Vibidia duodecimguttata, commonly known as the twelve-spotted ladybird beetle, is a species of ladybird beetle belonging to the family Coccinellidae, subfamily Coccinellinae.

==Distribution==
This species is present in most of Europe, in the eastern Palearctic realm, and in the Near East.

==Description==
Vibidia duodecimguttata can reach a length of about 4 mm. These beetles have an oval shaped body with quite long, light brown antennae. The elytra have a slightly wider side edge. Their entire body has a light brown basic colour on the upper and lower side, only the eyes are black. The elytra show 12 whitish spots, six on each elytron (hence the Latin word duodecimguttata, meaning twelve-spotted as if by drops). There is a whitish spot on both sides of the throat.

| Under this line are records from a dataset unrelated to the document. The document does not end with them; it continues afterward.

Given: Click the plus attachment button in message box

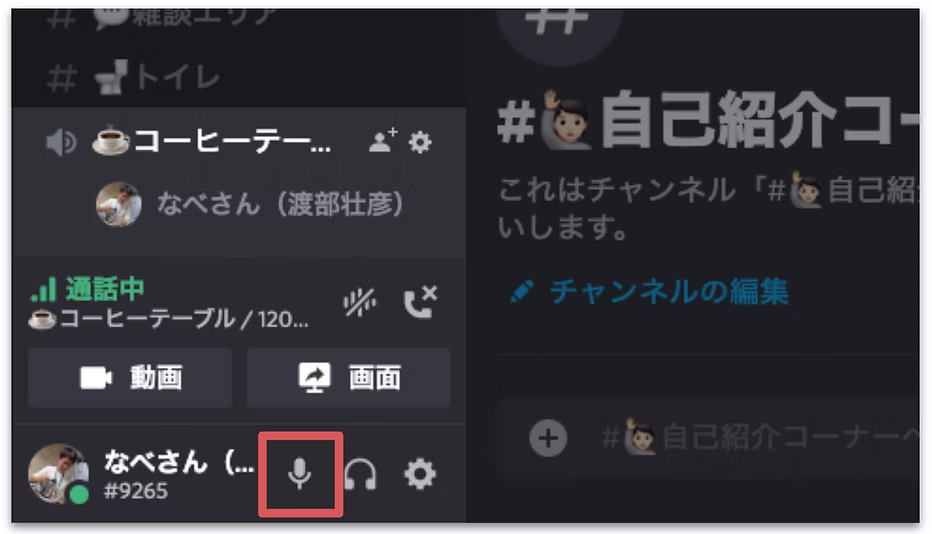Looking at the screenshot, I should pyautogui.click(x=548, y=438).
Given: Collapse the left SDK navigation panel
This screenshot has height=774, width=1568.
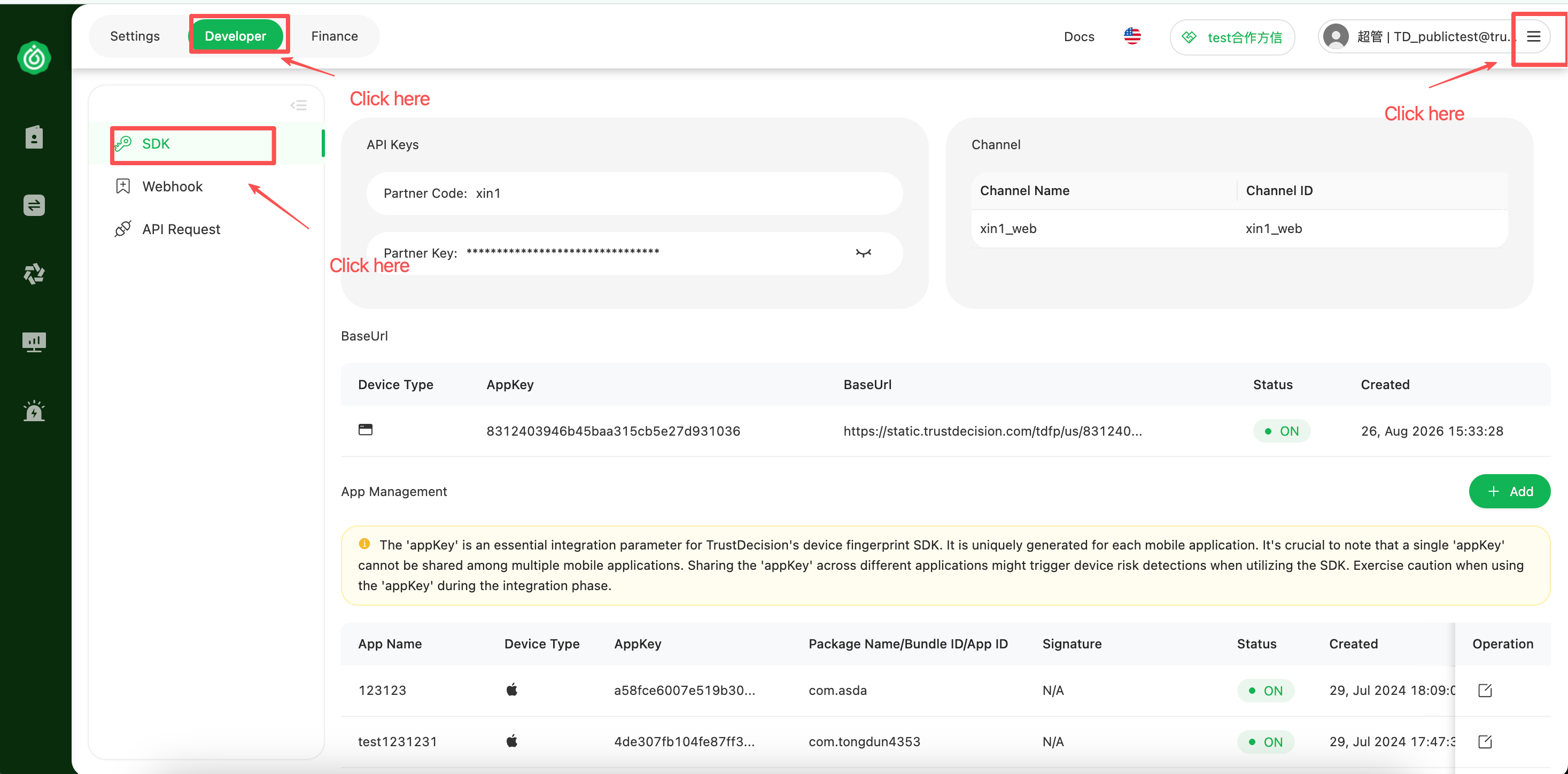Looking at the screenshot, I should pos(298,105).
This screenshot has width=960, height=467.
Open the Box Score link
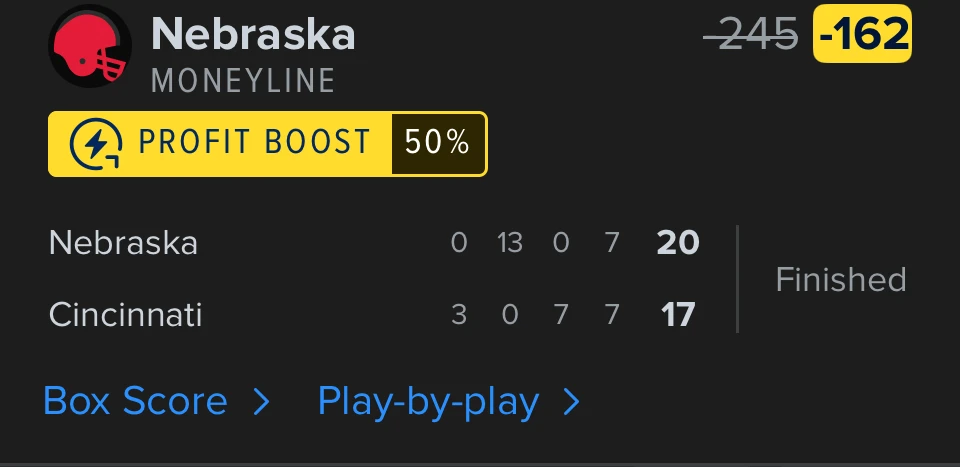[135, 401]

This species bears resemblance to Calvia decemguttata and Halyzia sedecimguttata.

==Biology==
Adults can be encountered from April through September. This beetle is mycophagous, mainly feeding on the powdery mildew which infects certain trees (including oak, hazel and alder).

==Mating behaviour==
First, the chase is expressed in rapid movements, with the male pausing for a moment at least twice before courtship. Courtship consists of the male mounting the female's elytra and lapping her, turning twice with the aedeagus extended. The mounting lasts approximately one second. During mating, the male, in addition to making body turns, also makes a head protrusion forward and down after the completion of each turn.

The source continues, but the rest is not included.